According to Brooks, Hi-Tec failed to realize how consumers perceived the brand. “There was a disconnect in what we felt the brand actually stood for,” he said. “We want to return to what put us on the map in the first place — lightweight hiking product.”

Brooks said that Hi-Tec is relying more heavily on its marketing team to connect with consumers, retailers and market leaders. And the marketing team has a few new faces. Gone from the marketing department are Pam Aberle, former marketing director and Jeff Bua, former senior vice president of sales and marketing. (Aberle now works as the Northern California footwear rep for Columbia.) Hi-Tec’s new marketing director is Darin Jesberg, former magnum marketing and business development manager.

As the team under Jesberg listens more closely to people outside the company, employees on the inside are paying more attention to each other. Brook said there’s a new company culture that’s more “team oriented” and “inclusive.”

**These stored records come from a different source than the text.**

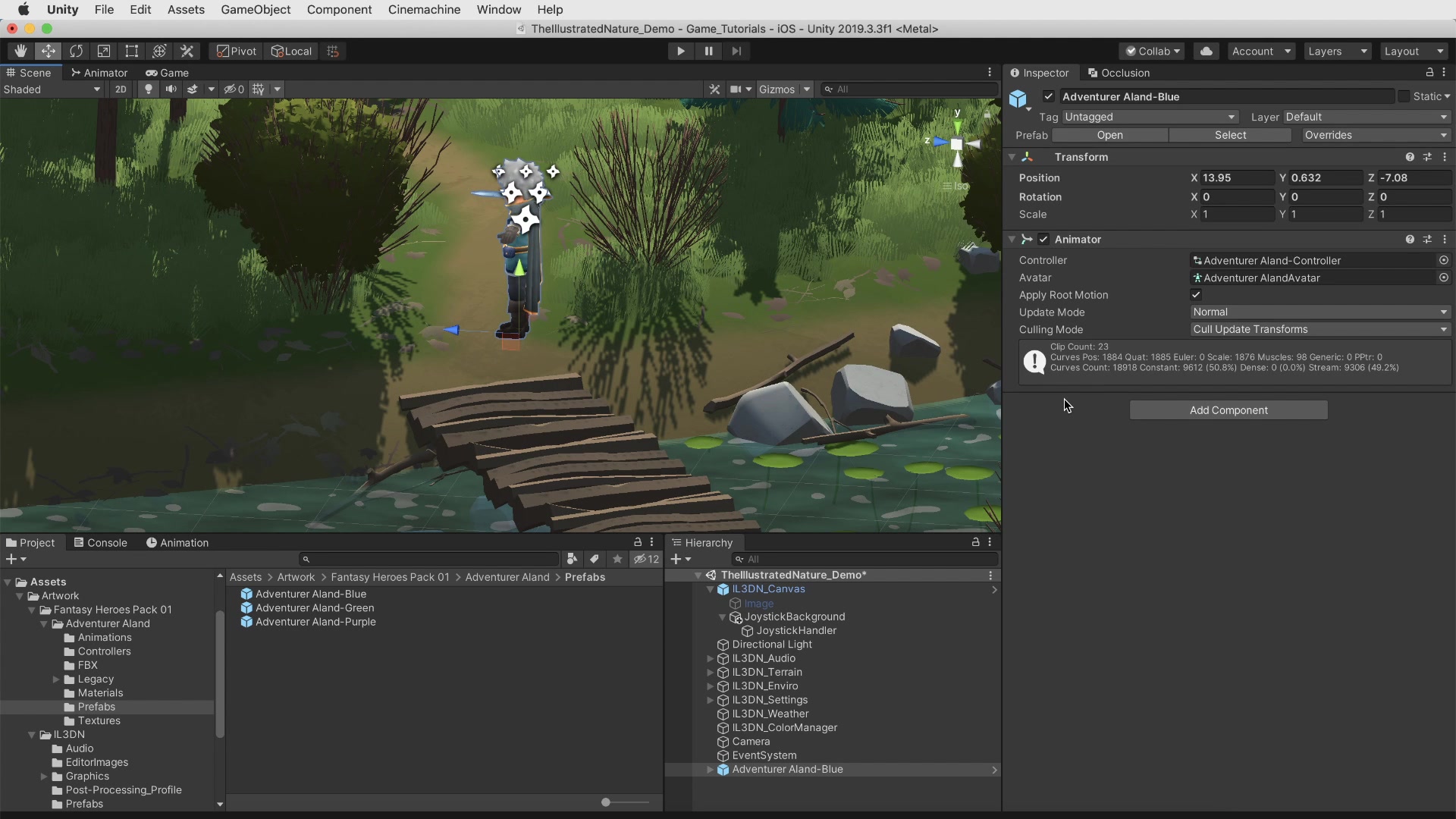Screen dimensions: 1456x819
Task: Adjust the project icon size slider
Action: [x=606, y=802]
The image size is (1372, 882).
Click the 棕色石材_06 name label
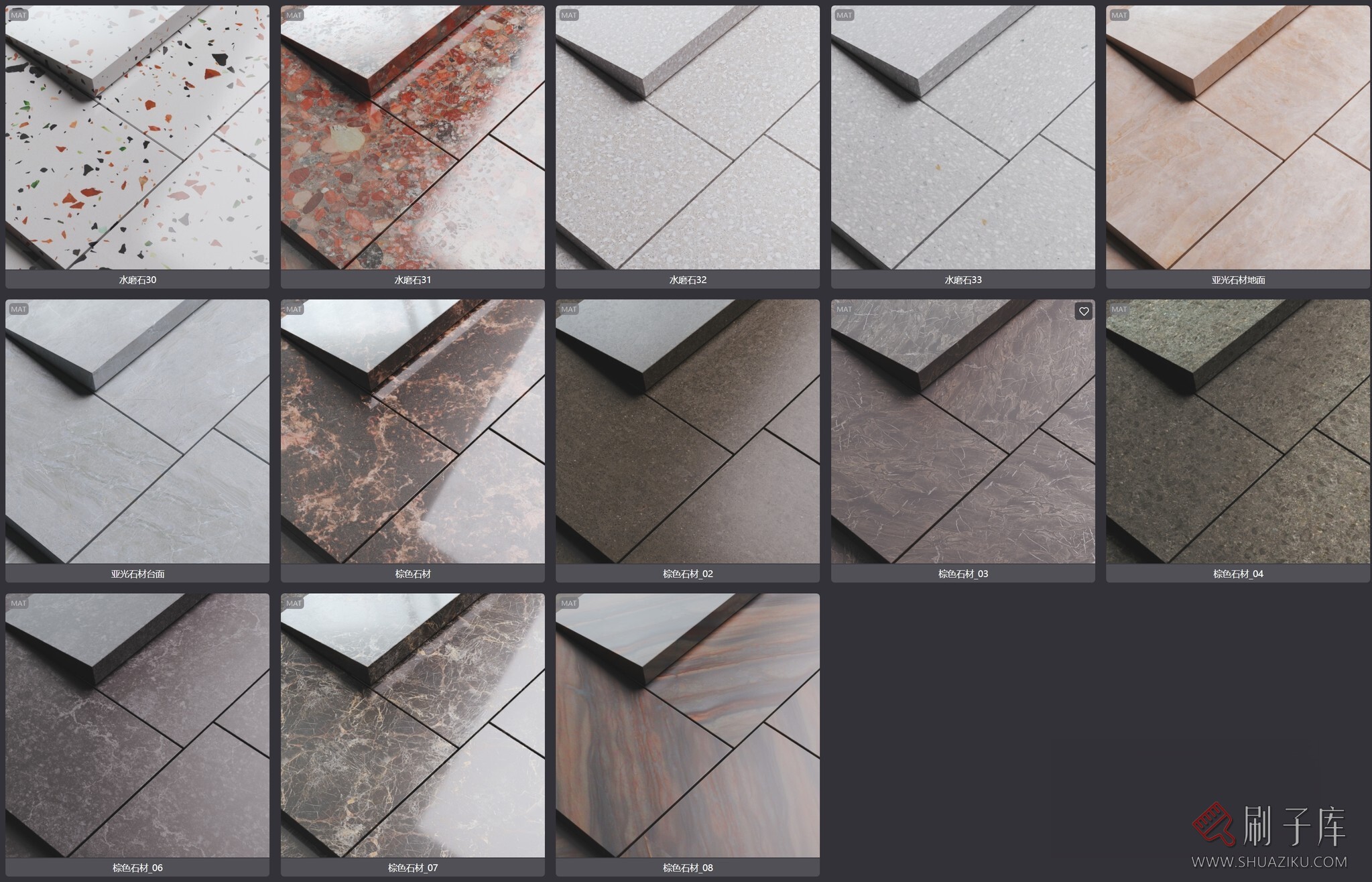[x=137, y=867]
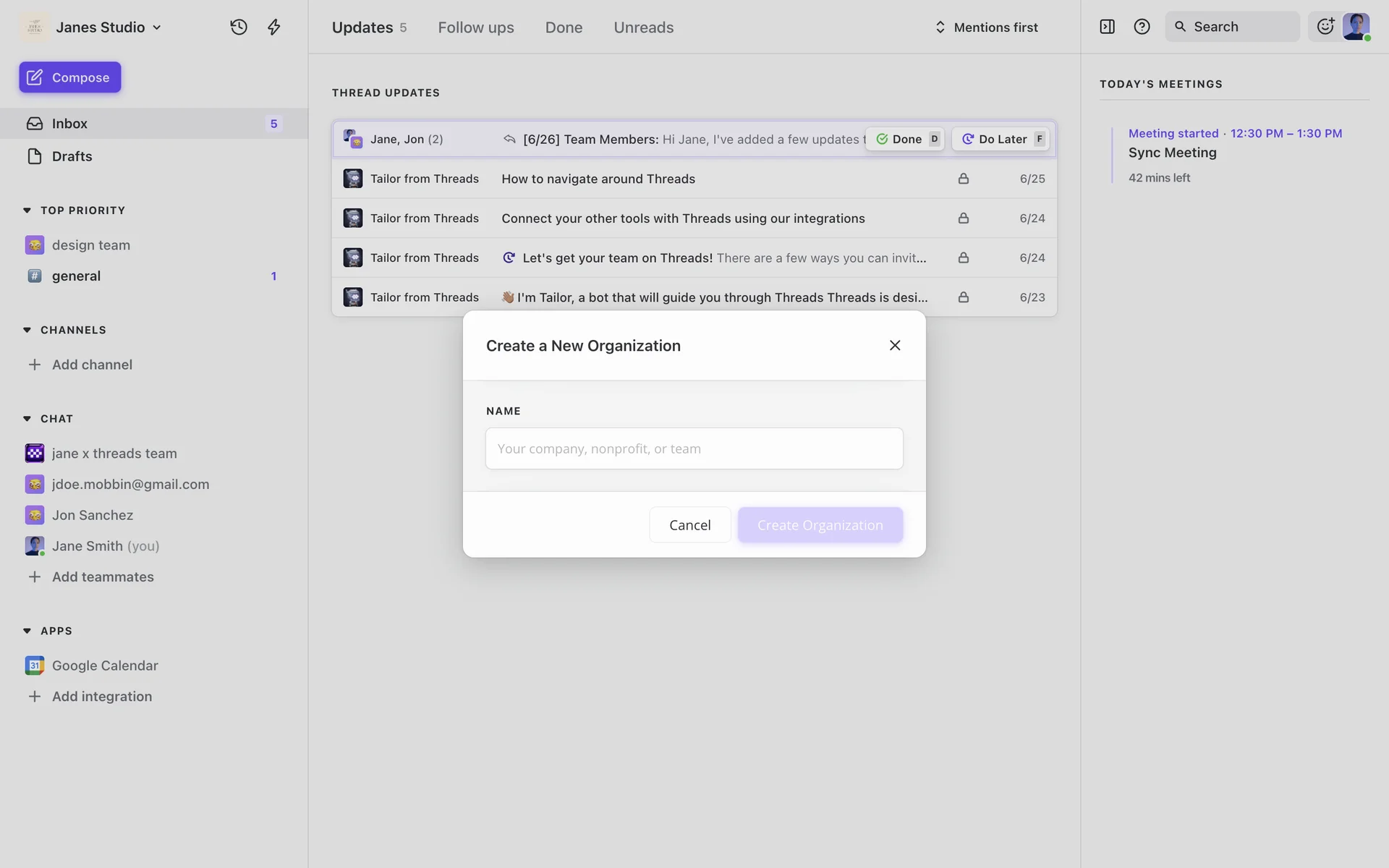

“The previous regime maybe didn’t listen to the market as much as it should have, and didn’t include enough of the right people in the process,” said Brooks. And while he hasn’t formally restructured his teams, he said those involved in product development “get together more, discuss things more, work in less isolation and involve each other on a wider basis.”

In another significant move, Hi-Tec will no longer sponsor a series of short adventure races popular among both less hard-core and hardcore alike known to many as “the Hi-Tec races.” Balance Bar, already sponsor of a series of 24-hour races put on by the same marketing group, announced Jan. 10 that it would be the new sponsor for the races. Brooks said the money that had been earmarked for the adventure races will be used to develop a program with the American Hiking Society. “We will become the official footwear brand of the American Hiking Society,” said Brooks, noting that this sponsorship will help consumers identify the Hi-Tec brand with hiking rather than adventure racing.

In addition, consumers will find Hi-Tec soon producing more products in the $40 retail price range. “We has established a good position at $70, but tended to neglect products down to $40,” said Brooks.

SNEWS View: We can understand departing from its strong relationship with the adventure races and their sponsorship since the company has probably milked all it can from that market. But before Hi-Tec’s tie with the mass market adventure races, it was nothing more than a discount footwear brand with about a top price of $40. It was in fact the adventure racing sponsorships that put the company on the map, its name on the lips of many thousands of race participants and their friends and families, and helped ratchet up the company — with the help of course of supporting product — to a mid-“price-point” brand that reached $80 and $90. That came in tandem with its emphasis on family and kids, with increasingly strong showings in kids footwear at price points that parents could swallow to buy for growing kids.

We therefore have to ask why it’s changing direction with its product line — Insiders have told us recently (and we wrote this in stories a year and more ago in company updates) that sales were continuing to increase. We have heard no word of things going differently. So change for change’s sakes is like throwing the baby out with the bathwater, to quote a bad cliché. Why fix it if it ain’t broke, we ask with yet another bad cliché. It remains to be seen if banking on a relationship with the American Hiking Society will continue the increase in Hi-Tec’s bottom line that began in about 1999.

Certainly, a move back to focusing marketing and design efforts only on lightweight hiking footwear makes sense on one hand, but the abruptness of the transition raises many eyebrows. In fact, the move leaves us at SNEWS and many in the market scratching their heads. Don’t be surprised if the market looks upon Hi-Tec skeptically as the brand attempts to redefine itself…err, become once again what it once was, which was before it decided the company needed a more technical emphasis, but without a real stated reason for the U-turn. Also, the shift toward lower price points certainly fuels the belief that Hi-Tec is also returning to a focus on mass market and more value-oriented footwear — again, a return to the ways of old, but can it compete in that rather heated arena in the likes of retailers like Wal-Mart and Big 5?